Epinephrine is a life-saving treatment in anaphylaxis. In community settings, a first-aid dose of epinephrine is injected from an auto-injector (EAI). Needle phobia highly contributes to EAI underuse, leading to fatalities—especially in children. A novel rapidly-disintegrating sublingual tablet (RDST) of epinephrine was developed in our laboratory as a potential alternative dosage form. The aim of this study was to evaluate the sublingual bioavailability of epinephrine 30 mg as a potential pediatric dose incorporated in our novel taste-masked RDST in comparison with intramuscular (IM) epinephrine 0.15 mg from EAI, the recommended and only available dosage form for children in community settings. We studied the rate and extent of epinephrine absorption in our validated rabbit model ( n = 5) using a cross-over design. The positive control was IM epinephrine 0.15 mg from an EpiPen Jr ^®. The negative control was a placebo RDST. Tablets were placed under the tongue for 2 min.
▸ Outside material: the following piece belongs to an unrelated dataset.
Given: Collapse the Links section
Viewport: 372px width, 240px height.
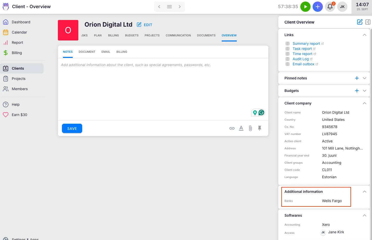Looking at the screenshot, I should (x=364, y=35).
Blood samples were collected at frequent intervals and epinephrine concentrations were measured using HPLC with electrochemical detection. The mean ± SEM maximum plasma concentration ( C _max) of 16.7 ± 1.9 ng/mL at peak time ( T _max) of 21 min after sublingual epinephrine 30 mg did not differ significantly ( p > 0.05) from the C _max of 18.8 ± 1.9 ng/mL at a T _max of 36 min after IM epinephrine 0.15 mg. The C _max of both doses was significantly higher than the C _max of 7.5 ± 1.7 ng/mL of endogenous epinephrine after placebo. These taste-masked RDSTs containing a 30 mg dose of epinephrine have the potential to be used as an easy-to-carry, palatable, non-invasive treatment for anaphylactic episodes for children in community settings.